┏━━
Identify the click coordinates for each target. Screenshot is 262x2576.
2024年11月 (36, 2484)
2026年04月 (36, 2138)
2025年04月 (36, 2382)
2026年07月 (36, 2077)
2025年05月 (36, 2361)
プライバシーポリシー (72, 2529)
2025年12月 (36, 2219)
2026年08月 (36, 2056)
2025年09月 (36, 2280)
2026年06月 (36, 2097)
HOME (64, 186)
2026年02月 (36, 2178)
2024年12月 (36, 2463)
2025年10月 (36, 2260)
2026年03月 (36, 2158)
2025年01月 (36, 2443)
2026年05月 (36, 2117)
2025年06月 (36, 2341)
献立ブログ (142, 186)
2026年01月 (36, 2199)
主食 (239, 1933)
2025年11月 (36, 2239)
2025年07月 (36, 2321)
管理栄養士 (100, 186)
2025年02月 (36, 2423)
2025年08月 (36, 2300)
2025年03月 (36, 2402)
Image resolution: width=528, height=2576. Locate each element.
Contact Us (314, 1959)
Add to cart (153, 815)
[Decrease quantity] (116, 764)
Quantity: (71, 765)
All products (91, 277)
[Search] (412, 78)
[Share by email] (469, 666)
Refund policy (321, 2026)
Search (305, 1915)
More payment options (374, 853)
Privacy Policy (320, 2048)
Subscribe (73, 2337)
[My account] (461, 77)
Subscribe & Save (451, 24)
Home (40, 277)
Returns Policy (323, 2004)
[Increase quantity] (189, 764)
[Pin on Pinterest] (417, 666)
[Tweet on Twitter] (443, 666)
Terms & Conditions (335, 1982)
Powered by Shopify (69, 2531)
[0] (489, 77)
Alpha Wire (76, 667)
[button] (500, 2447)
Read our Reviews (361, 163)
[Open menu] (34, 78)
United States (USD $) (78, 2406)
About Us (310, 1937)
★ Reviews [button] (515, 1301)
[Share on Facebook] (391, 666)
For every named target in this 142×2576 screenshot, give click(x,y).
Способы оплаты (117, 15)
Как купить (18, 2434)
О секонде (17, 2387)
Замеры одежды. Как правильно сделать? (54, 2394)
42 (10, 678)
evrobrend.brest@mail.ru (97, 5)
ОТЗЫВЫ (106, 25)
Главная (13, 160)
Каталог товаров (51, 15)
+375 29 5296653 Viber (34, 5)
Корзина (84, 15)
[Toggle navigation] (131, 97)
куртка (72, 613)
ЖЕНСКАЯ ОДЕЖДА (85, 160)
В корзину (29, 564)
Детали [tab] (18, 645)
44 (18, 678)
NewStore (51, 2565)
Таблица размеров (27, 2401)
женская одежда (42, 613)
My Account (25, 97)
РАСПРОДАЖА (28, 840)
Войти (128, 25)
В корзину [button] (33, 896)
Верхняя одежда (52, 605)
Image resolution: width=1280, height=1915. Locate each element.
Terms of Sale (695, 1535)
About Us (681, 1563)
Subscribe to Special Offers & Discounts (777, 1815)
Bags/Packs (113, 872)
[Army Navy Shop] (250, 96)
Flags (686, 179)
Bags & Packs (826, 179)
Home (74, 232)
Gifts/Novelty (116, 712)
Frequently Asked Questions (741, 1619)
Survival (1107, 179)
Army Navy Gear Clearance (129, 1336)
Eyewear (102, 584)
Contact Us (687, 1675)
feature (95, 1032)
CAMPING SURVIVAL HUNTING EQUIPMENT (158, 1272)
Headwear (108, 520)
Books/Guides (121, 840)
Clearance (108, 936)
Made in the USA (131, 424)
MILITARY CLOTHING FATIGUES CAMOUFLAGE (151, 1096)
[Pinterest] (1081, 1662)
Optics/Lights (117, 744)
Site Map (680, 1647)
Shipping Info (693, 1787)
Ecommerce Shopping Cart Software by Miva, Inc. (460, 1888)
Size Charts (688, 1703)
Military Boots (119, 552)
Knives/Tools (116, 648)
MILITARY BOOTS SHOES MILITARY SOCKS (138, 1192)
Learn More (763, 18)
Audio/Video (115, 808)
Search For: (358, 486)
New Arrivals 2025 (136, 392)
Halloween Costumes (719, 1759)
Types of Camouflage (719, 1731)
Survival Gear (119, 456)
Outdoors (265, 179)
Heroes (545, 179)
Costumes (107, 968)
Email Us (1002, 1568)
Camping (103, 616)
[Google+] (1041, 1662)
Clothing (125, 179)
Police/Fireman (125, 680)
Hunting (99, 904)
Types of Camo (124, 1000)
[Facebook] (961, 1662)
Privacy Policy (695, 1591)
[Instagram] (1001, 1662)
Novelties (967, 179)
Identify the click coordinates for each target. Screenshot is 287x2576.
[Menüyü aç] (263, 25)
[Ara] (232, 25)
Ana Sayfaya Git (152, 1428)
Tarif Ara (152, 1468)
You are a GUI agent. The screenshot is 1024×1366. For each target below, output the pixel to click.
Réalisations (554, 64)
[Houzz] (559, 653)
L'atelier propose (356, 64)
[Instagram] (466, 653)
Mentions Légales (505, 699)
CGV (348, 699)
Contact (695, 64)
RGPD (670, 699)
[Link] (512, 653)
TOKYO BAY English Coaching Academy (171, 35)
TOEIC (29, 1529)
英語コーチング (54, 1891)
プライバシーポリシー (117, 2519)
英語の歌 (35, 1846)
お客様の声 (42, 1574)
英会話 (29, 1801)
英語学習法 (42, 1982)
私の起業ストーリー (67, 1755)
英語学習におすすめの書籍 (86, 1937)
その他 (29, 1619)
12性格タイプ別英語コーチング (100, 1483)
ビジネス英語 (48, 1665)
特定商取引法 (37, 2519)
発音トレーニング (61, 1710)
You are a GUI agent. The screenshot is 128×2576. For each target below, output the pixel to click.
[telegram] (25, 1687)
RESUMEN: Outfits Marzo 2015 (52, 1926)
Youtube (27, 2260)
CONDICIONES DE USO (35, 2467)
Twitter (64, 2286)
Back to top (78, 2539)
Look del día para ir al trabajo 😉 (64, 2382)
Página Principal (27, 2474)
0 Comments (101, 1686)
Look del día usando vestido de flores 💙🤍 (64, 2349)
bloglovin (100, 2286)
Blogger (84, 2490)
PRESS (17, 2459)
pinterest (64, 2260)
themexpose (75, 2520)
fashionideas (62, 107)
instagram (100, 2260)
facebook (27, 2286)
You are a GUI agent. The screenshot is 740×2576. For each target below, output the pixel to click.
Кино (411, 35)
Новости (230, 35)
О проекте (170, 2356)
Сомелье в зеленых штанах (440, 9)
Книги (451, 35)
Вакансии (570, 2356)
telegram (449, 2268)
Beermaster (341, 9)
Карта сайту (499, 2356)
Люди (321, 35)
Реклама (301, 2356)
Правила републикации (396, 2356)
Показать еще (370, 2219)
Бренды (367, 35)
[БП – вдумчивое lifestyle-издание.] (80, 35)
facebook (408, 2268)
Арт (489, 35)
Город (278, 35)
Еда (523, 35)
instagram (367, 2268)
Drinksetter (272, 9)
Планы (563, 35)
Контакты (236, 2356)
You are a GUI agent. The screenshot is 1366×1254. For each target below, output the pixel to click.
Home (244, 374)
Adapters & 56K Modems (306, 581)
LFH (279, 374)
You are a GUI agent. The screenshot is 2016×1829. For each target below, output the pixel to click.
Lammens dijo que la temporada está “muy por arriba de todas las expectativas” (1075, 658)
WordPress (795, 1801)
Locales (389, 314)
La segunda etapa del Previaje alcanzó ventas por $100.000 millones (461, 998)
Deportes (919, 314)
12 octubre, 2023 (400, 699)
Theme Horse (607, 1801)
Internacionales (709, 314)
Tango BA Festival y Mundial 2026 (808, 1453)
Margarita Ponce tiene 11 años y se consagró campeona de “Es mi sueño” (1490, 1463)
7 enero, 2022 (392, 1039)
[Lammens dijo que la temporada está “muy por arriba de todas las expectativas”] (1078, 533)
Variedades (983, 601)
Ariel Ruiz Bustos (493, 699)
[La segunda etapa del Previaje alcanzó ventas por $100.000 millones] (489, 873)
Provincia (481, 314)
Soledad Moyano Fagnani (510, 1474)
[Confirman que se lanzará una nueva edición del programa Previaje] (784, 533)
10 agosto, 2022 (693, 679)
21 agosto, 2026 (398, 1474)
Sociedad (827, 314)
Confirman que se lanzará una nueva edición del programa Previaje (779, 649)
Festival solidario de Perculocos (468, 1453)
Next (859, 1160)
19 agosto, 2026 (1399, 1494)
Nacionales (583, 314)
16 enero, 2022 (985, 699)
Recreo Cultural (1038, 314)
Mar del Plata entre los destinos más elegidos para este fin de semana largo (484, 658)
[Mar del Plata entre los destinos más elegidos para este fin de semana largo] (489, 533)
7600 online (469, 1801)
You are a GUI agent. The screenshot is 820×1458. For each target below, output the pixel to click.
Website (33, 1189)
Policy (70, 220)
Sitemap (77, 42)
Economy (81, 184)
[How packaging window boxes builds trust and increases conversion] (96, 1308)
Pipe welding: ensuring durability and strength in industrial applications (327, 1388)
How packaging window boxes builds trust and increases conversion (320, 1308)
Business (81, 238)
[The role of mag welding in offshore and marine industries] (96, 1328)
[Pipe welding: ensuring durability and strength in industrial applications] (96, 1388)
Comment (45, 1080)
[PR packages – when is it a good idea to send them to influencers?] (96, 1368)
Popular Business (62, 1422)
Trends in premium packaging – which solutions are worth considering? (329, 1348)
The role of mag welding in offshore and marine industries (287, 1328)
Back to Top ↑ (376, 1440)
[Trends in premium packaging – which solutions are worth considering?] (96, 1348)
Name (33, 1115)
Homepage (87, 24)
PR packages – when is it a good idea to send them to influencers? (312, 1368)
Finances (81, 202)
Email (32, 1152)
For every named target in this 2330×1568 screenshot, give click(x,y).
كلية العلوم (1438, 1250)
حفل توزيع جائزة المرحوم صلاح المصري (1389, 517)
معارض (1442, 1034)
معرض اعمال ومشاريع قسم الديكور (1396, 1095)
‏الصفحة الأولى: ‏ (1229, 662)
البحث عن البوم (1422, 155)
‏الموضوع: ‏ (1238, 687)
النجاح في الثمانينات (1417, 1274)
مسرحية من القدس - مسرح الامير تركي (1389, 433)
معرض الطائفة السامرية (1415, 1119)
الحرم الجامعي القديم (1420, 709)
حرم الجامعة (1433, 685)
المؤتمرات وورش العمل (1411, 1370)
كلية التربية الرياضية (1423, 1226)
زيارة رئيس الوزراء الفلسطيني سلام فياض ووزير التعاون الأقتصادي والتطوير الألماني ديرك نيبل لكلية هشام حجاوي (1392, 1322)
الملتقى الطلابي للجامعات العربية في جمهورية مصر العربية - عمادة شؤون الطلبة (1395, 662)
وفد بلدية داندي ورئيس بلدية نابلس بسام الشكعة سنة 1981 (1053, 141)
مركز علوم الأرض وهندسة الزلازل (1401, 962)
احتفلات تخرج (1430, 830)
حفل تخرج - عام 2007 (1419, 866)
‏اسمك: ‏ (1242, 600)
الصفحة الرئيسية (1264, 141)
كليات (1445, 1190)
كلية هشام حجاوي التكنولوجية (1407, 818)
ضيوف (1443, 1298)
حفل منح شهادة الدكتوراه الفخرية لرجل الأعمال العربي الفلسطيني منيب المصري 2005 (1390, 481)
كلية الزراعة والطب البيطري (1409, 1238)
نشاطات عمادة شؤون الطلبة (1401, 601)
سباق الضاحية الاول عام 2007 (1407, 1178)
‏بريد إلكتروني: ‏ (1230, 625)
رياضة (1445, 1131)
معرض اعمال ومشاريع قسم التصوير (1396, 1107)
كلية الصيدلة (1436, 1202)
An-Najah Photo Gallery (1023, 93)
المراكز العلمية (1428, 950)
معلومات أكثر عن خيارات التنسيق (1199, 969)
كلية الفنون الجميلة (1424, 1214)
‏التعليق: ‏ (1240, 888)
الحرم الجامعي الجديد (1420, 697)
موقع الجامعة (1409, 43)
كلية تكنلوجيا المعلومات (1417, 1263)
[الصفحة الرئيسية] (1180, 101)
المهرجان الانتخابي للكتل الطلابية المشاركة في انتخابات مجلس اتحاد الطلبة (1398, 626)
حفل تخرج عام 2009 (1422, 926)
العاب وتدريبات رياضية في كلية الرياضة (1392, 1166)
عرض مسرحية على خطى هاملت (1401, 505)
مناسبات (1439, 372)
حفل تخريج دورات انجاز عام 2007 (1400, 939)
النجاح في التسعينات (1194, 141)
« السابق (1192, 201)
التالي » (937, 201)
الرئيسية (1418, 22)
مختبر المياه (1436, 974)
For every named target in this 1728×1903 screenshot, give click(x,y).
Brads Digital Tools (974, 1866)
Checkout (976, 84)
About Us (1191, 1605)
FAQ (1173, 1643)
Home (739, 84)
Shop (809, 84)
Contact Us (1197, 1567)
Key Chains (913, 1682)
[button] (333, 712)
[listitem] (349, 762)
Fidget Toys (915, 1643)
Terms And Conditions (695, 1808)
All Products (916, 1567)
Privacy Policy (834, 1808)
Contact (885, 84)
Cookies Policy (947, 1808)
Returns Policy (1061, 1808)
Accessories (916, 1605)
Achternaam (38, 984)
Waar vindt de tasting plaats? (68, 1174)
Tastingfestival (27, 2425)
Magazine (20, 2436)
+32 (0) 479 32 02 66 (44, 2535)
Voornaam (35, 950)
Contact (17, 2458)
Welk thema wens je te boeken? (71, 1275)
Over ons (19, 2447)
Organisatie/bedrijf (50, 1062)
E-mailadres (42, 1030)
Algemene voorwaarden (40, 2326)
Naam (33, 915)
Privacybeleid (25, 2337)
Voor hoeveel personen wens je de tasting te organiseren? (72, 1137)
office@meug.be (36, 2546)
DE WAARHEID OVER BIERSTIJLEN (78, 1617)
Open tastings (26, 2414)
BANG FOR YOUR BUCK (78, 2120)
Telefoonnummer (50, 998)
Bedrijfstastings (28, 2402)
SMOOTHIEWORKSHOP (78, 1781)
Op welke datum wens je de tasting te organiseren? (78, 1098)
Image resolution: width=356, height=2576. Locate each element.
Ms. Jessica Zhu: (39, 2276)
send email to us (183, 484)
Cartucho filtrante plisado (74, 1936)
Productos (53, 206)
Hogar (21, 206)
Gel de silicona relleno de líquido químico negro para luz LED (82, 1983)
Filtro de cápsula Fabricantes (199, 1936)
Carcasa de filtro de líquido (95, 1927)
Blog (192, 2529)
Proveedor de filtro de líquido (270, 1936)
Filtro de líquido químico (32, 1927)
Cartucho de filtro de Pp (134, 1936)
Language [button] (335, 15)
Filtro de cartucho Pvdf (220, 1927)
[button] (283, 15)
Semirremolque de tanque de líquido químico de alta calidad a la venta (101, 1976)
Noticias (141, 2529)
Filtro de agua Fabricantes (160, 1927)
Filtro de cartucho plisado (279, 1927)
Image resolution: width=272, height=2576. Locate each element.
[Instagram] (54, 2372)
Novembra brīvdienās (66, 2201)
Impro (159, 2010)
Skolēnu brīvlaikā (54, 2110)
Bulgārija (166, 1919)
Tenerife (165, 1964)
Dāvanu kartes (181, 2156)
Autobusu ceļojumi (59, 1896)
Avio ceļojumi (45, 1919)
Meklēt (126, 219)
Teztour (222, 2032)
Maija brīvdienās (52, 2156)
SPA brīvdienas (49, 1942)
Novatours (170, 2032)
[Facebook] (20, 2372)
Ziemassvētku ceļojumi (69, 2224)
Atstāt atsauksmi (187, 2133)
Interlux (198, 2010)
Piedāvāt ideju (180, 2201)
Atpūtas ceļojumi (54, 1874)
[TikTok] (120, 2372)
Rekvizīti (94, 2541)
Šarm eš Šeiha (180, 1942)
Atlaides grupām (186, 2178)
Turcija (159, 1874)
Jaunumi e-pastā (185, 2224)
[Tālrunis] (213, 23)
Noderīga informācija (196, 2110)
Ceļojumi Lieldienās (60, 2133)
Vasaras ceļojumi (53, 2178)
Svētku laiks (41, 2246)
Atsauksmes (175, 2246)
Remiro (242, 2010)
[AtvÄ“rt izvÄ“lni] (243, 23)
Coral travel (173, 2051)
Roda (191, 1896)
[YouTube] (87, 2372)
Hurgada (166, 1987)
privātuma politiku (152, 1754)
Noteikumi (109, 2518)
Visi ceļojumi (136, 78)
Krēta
┗━━
**What is needed:**
The reply must consist solely of the lines from the one containing "privātuma politiku (152, 1754)" through the last line in the material above, reproduced exactly.

**Task answer:**
privātuma politiku (152, 1754)
Noteikumi (109, 2518)
Visi ceļojumi (136, 78)
Krēta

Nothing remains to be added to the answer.